Calculating Maximum Range of Projectile Fired at 210 m/s on Horizontal Ground

[pianogirl]

Homework Statement

Shells are fired from a gun at 210 m/s. What is the maximum range of the shells on horizontal ground?

Homework Equations

Suvat equations?

The Attempt at a Solution

x=210cos(theta)t
y=210sin(theta)t - 4.9t^2
Not sure what to do after that.
Help would be appreciated.

 

[tiny-tim]

Hi pianogirl!

(have a theta: θ and try using the X² tag just above the Reply box )

Shells are fired from a gun at 210 m/s. What is the maximum range of the shells on horizontal ground?
…
x=210cos(theta)t
y=210sin(theta)t - 4.9t^2
Not sure what to do after that.
Help would be appreciated.

Hint: put y = 0.

 

[denverdoc]

There is a more direct way to get time IMO than your eqn.

Consider only the ascent phase.

What happens when we reach the peak of flight to component of the velocity?

Doing so will give you an expression where t=(210 Cos(theta))/g

The descent will take exactly as long so the total time is 2t.
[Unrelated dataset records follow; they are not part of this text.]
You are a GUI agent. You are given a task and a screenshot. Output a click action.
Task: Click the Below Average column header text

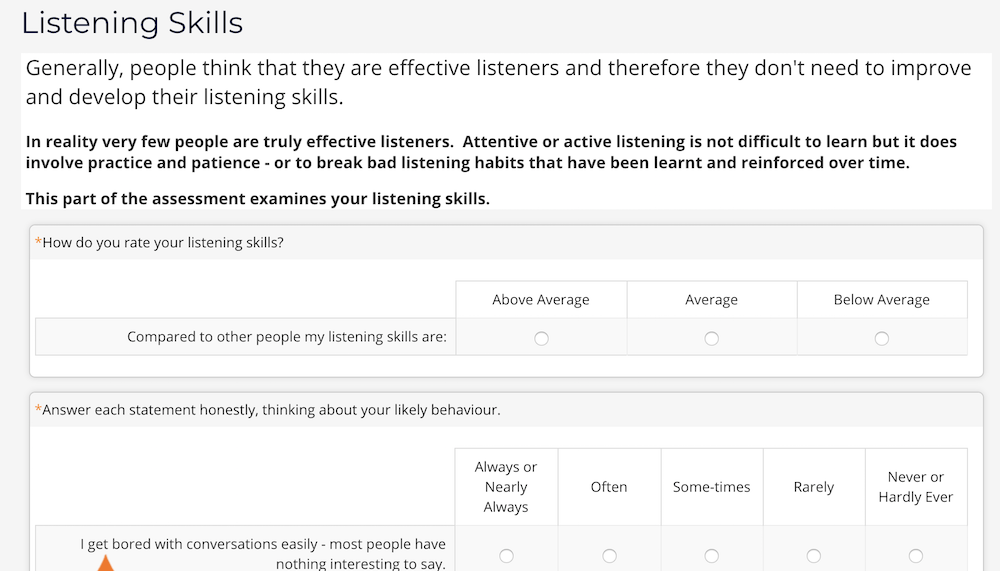pyautogui.click(x=881, y=300)
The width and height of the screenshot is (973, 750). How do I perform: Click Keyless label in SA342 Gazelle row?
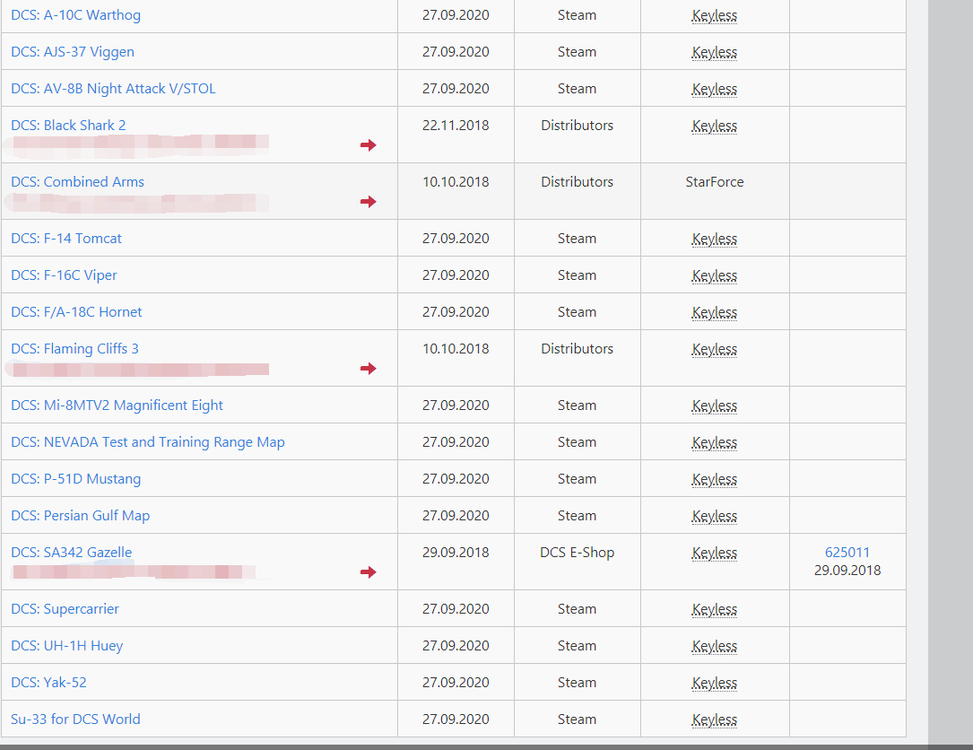point(714,553)
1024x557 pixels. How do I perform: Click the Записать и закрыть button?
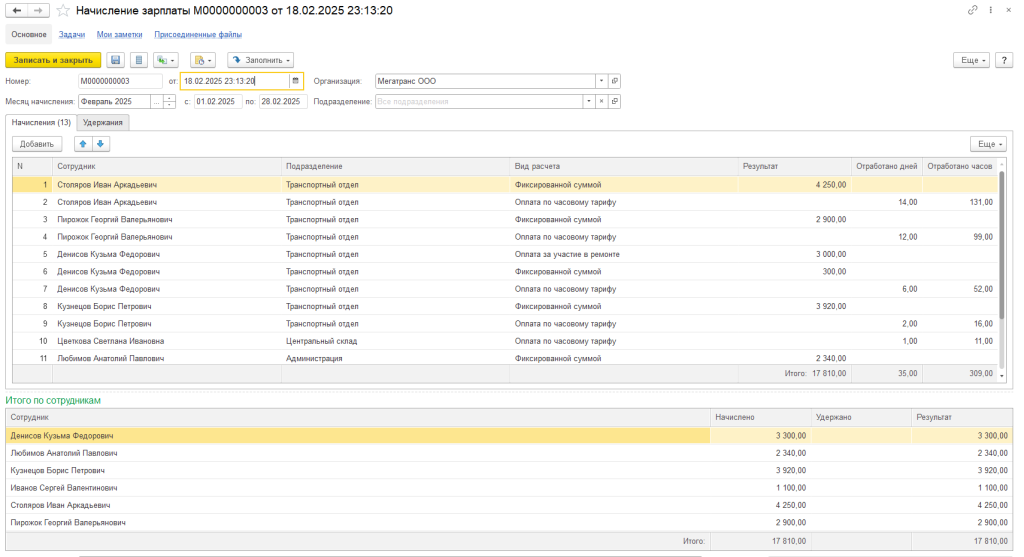(x=54, y=60)
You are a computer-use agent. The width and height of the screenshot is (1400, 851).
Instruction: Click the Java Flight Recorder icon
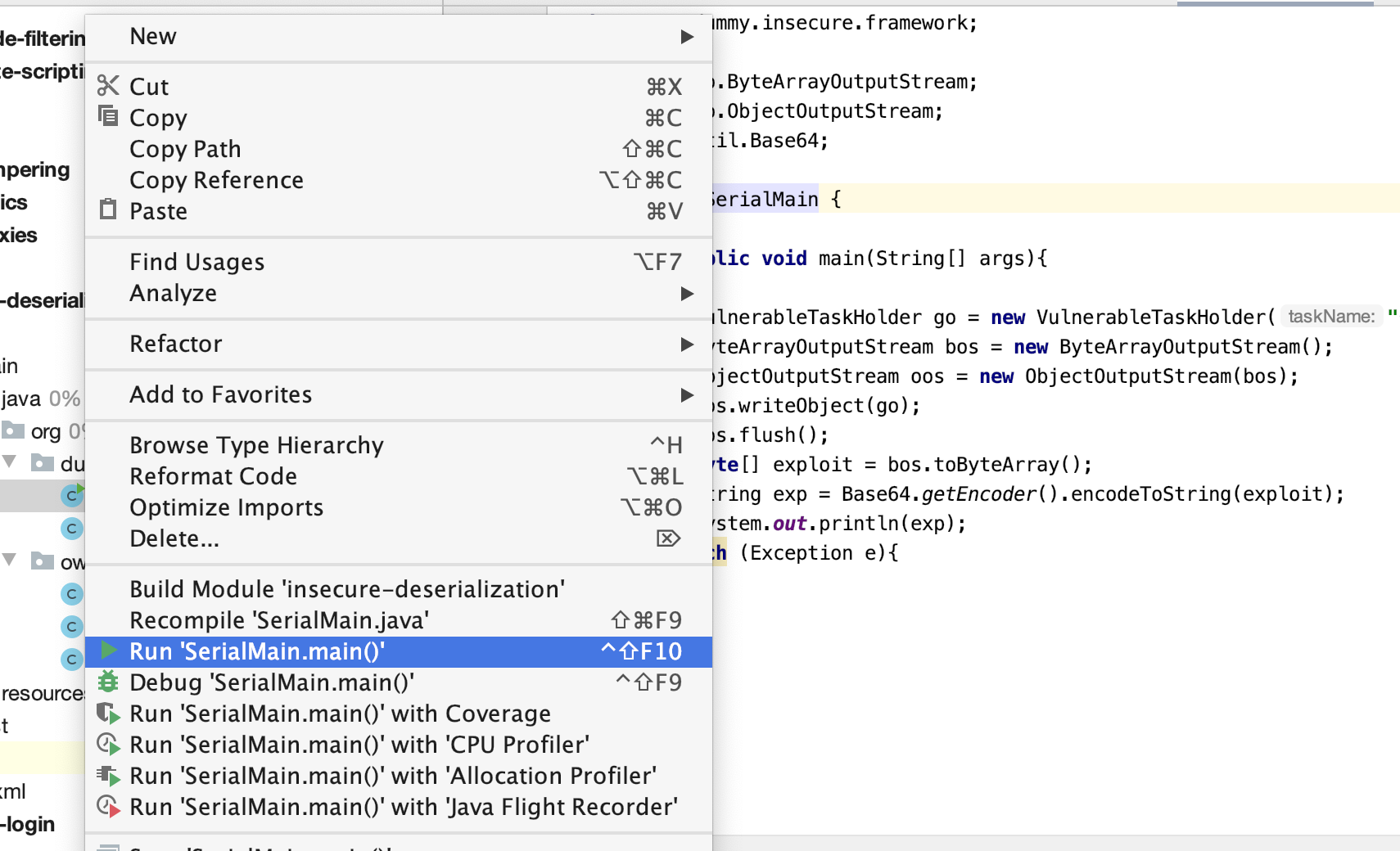point(108,807)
Now substitute for this in your above eqn. You should get something times sin(theta)cos(theta)

There is a trig identity: sin (2theta)= 2 sin(theta) cos (theta)

Simplify your eqn using this. By considering what angle sin is at its maximum should be the answer.

EDIT: sorry didn't see your post Tiny-Tim

 

[pianogirl]

But I still have two unknowns...? The range and the angle... or did I do something wrong?

 

[tiny-tim]

But I still have two unknowns...? The range and the angle...

But you have two equations, so that's ok

EDIT: he he … beat denverdoc again!

 

[denverdoc]

Nope you should have two unknowns, but ask yourself what angle will make y maximal?

In other words sin (a) = max at 90 degrees so sin(2a)= max at what angle?